Psychosurgery is used to alleviate symptoms of obsessive-compulsive disorder in patients who do not respond to medications or behavioral therapy. As per the International OCD Foundation, four types of brain surgery have proven effective in treating OCD. The first is anterior cingulotomy. This surgery involves drilling into the skull and burning an area of the brain called the anterior cingulate cortex with a heated probe. This surgery has provided benefits for 50 percent of those with treatment-resistant OCD.
The second surgery is known as anterior capsulotomy. This surgery is similar to the anterior cingulotomy surgery, but doctors operate on a different area of the brain called the anterior limb of the internal capsule. The surgery has succeeded in giving relief to 50 to 60 percent of patients with treatment-resistant OCD.
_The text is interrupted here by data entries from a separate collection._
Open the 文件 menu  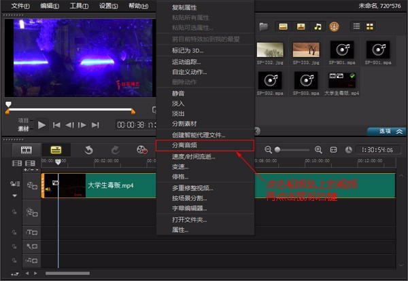(20, 5)
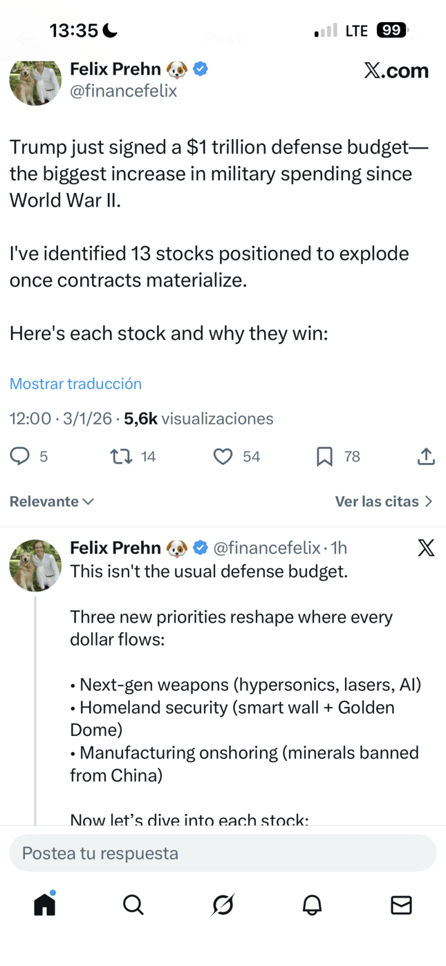Expand the Relevante sort dropdown
Screen dimensions: 446x966
tap(52, 501)
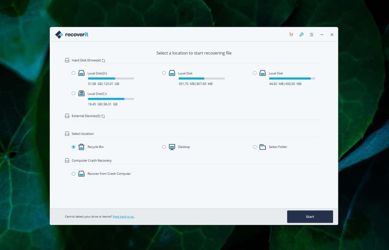Select the Local Disk(C:) radio button

point(74,93)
The third procedure is called the gamma knife. This treatment does not involve opening the patient’s skull. Rather, the skull is penetrated by multiple doses of gamma rays. While a single dose of gamma rays will not harm brain tissue, when multiple sources of gamma rays intersect, they create an energy level adequate to destroy targeted brain tissue. The gamma knife procedure has been helpful to about 60 percent of treatment-resistant OCD patients.
Finally, there is deep brain stimulation (DBS). Although this procedure requires opening the patient’s skull, it does not involve destroying brain tissue. Instead, electrodes are placed at strategic points inside the brain and wired to a pulse generator. The battery-powered generator, also called an implantable neurostimulator, sends pulses to the brain. It works in a similar fashion to a pacemaker. So far, only small studies have been conducted with deep brain stimulation, but the response rate is similar to the other surgeries.
Other Therapeutic Methods
Intensive treatment programs are available. Some programs last only a weekend while others require a three-month stay at a treatment center. At these facilities, OCD patients undergo intensive individual, group and family cognitive therapy every day. A specifically devised medication regimen is also used. Other therapeutic methods are in development. Research involving the manipulation of neurotransmitters is currently under way.
The National Alliance on Mental Illness (NAMI) discusses the use of electroconvulsive therapy (ECT). During ECT, the psychiatrist uses a machine to deliver electric shocks to the brain of the patient. The shock triggers a controlled seizure to activate neurons that bring about changes in neurochemical levels in the brain. This method is very effective for OCD.
Transcranial magnetic stimulation utilizes magnetic fields to stimulate the nerve cells in the patient’s brain. This process decreases the severity of some symptoms of depression. The method is used when others fail.